A federal judge yesterday sentenced one of several men accused in the 1976 assassination of former Chilean ambassador Orlando Letelier to 12 years in prison, the maximum sentence allowed under the terms of a plea bargain with the government.

Jose Dionisio Suarez Esquivel, 52, made no statement during the brief hearing before U.S. District Chief Judge Aubrey Robinson. The hearing was attended by Suarez's wife, Elizabeth, and their 20-month-old son.

Despite letters and pleas for leniency from Suarez's family and friends, Robinson said he was giving Suarez the harshest sentence allowed under the plea agreement because of the harm he had caused innocent bystanders in the assassination.

Under the law to which Suarez pleaded guilty -- conspiring to murder a foreign official -- the maximum sentence could have been life imprisonment.

But Robinson agreed when the plea agreement was struck that he would not sentence Suarez to more than 12 years.

Letelier and his secretary, Ronni Moffit, were killed on Sept. 21, 1976, by a car bomb that was set off by remote control as they drove around Sheridan Circle in the Kalorama area of Northwest Washington.

Moffit's husband, Michael, who was sitting in the back seat, was injured.

Suarez initially pleaded not guilty to the charge, but changed his plea in early September after prosecutors agreed not to press charges against his wife for hiding him from authorities.

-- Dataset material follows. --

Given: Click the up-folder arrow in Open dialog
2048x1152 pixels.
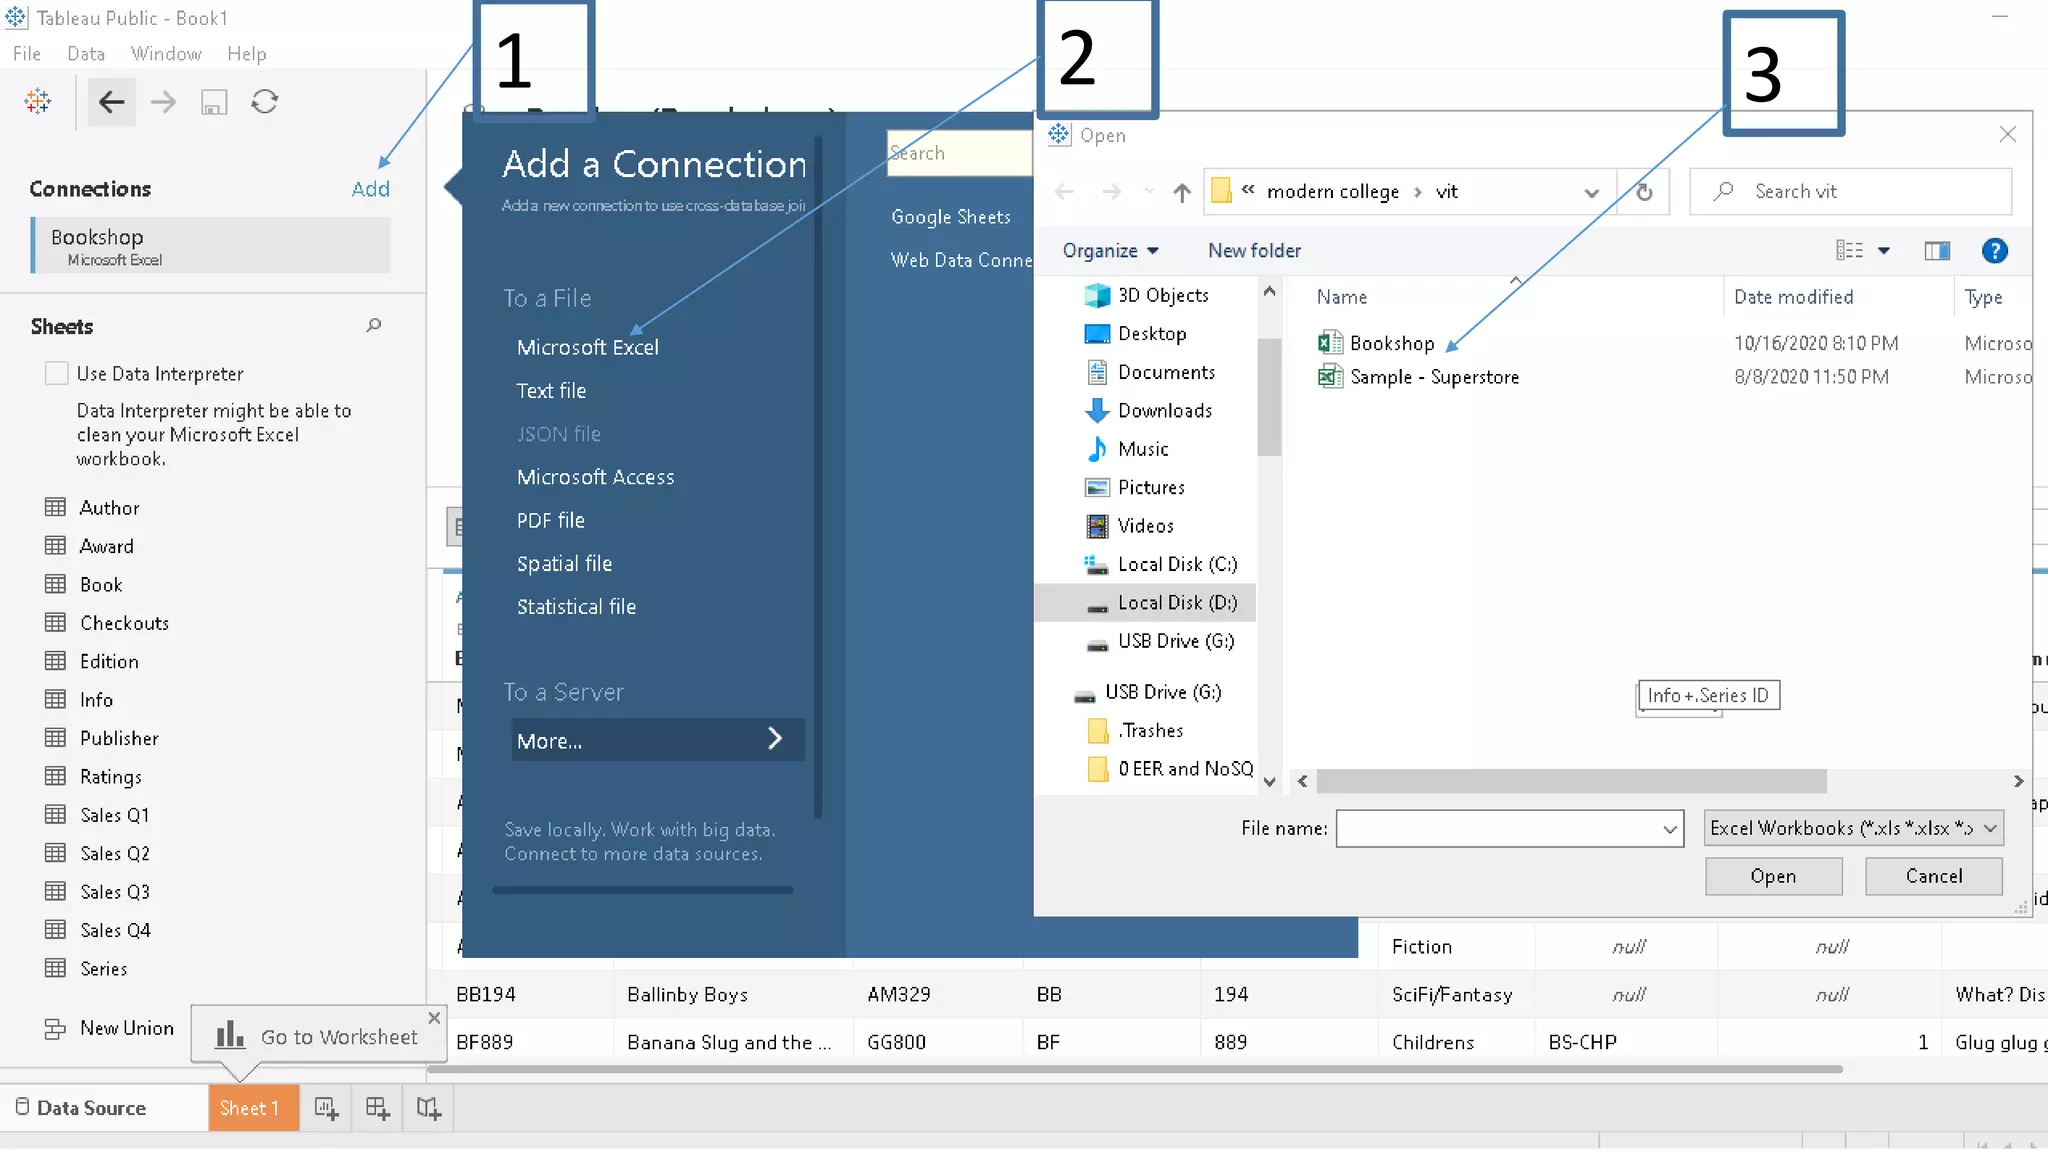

The 1976 bombing, which authorities said was planned by officials of the Chilean secret police, was seen as an attempt to silence Letelier, a critic of the Chilean military regime of Gen. Augusto Pinochet.

The American who placed the bomb, Michael Townley, pleaded guilty in 1978 to conspiring to assassinate Letelier.

Three other men implicated in the plot remain fugitives, and two are believed to be in Chile, according to Judy Smith, a spokeswoman for U.S. Attorney Jay B. Stephens.

Suarez was held for questioning in the assassination plot in 1978, and served nearly a year in D.C. jail on a contempt charge for refusing to answer questions about the matter before a federal grand jury.

After his release, authorities could not find him for 12 years. He was arrested in St. Petersburg, Fla., in April.